The company thrived throughout the 20th century and the management passed from one generation of the Swallow family to the next. Unfortunately the old fashioned process of hand making, drying and firing the tiles combined with the excessive use of energy meant that the company found it difficult to be competitive in the market place.

Plans were in place to modernise but unfortunately these plans never came into fruition and the business closed on 30th April 2008.

1.






2. The once Welsh steam coal fired kilns.





3. Kilns then and now.





4.





5. Step 1, knock wall down. Step 2, remove kiln.





6. Old fitters shop.





7. Drying area.





8. The once steam driven bevel gears. 





9.





10. Tile moulding and drying area. 





11. Fittings drying area then and now.





12. Tile drying area then and now.





13.





14. Vast tile storage area.





15. Tile production. Each mans quota was 800 tiles a day.





16.





17.





18.





19.


----------



## TK421 (May 6, 2010)

Very good Prof, I really like the look of this place, and a suprising amount left unchavved.


----------



## klempner69 (May 6, 2010)

Something quite different for a change..cant be many yobs in that area,as it`s not wrecked! .Well done Prof.


----------



## King Al (May 6, 2010)

Good stuff Prof, great pics and an interesting bit of history


----------



## Foxylady (May 6, 2010)

Fabulous find. Unusual and nice to see a slow, natural decay instead of mindless vandalism.
Love the Fitters Shop. Cheers.


----------



## professor frink (May 8, 2010)

TK421 said:


> Very good Prof, I really like the look of this place, and a suprising amount left unchavved.

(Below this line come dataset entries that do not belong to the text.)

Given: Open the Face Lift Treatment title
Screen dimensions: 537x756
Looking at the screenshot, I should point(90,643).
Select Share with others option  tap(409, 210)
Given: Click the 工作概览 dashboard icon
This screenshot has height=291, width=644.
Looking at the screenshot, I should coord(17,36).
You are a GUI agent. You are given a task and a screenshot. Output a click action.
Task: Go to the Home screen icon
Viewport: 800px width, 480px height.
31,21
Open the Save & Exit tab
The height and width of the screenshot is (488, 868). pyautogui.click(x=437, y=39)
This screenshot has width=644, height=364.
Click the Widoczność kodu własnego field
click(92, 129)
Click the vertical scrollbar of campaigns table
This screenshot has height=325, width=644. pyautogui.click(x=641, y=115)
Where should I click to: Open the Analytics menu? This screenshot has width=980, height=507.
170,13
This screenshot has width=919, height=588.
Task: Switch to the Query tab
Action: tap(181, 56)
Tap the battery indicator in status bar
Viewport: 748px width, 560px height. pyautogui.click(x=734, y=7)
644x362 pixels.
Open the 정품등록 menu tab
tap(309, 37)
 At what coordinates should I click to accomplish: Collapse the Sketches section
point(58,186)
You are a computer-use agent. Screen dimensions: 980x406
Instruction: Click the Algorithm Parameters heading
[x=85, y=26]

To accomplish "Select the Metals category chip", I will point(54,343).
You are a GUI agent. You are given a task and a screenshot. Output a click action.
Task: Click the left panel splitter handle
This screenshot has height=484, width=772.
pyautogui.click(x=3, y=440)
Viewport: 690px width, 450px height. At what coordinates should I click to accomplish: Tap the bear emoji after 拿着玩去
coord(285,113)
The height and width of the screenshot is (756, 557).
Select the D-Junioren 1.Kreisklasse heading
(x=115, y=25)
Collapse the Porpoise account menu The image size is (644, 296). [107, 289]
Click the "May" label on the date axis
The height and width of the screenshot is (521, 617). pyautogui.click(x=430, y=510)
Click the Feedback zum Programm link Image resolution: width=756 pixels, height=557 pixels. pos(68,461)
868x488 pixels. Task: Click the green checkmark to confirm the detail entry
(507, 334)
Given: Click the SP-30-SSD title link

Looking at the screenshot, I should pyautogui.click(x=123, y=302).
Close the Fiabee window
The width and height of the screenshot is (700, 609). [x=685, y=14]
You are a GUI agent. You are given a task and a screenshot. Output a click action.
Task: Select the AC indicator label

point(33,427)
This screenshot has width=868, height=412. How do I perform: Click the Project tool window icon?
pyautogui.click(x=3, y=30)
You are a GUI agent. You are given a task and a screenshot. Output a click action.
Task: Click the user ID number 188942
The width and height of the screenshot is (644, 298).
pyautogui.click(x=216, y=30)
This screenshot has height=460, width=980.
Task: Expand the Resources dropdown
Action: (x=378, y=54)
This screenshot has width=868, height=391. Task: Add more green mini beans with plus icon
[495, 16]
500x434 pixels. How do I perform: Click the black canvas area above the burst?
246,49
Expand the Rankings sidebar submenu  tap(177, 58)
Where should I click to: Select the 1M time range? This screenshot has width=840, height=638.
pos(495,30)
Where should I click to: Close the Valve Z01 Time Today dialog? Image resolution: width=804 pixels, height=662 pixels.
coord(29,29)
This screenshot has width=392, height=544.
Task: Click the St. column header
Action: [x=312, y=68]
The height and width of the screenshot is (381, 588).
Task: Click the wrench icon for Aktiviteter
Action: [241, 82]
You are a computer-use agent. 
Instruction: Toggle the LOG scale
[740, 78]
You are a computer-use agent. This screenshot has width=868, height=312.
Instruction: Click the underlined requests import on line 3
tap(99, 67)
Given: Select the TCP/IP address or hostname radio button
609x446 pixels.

Cheers guys, It was quite nice to find a site with no security, disabled access and pretty much unchavved.

The only graff in there was from the old employees.


----------



## muppix (May 9, 2010)

Very well done Prof! I like the 'before & after' images - always great at driving home just how much things have changed. Thanks for taking the time to do this mate, nice one!

m.


----------



## Lady Muck (May 9, 2010)

Great pictures 

I live in Cranleigh, and I drive past the site most days.

I remember as a kid my school had an outing to Swallow Tiles. Ahhhh, fond memories .........
Such a shame to see it like that now 

I hear that they plan to (or would like to) put several dwellings on the site 

You're correct when you say there ren't many chavs in the area, we're all pretty boring around here 

Lady Muck


----------



## chaoticreason (May 10, 2010)

Excellent photos and history from Chavefreelandshire,I can't find it on the map though. 
It has a very evocative feel of the past which is fast dissapearing under the concrete of the future.On reading the history it makes for a sad ending to a lost age of craftsmenship.
If you find out they are going to demolish it,please don't tell me.


----------



## professor frink (May 10, 2010)

Lady Muck said:


> Great pictures
> 
> I remember as a kid my school had an outing to Swallow Tiles. Ahhhh, fond memories .........
> Such a shame to see it like that now
> ...



Funny you should say about the school outing, above the old shoes in pic #16 is a letter from a school thanking them for the day out and for the tile they made and got to keep.

You need to pop in relive those fond memories.................


----------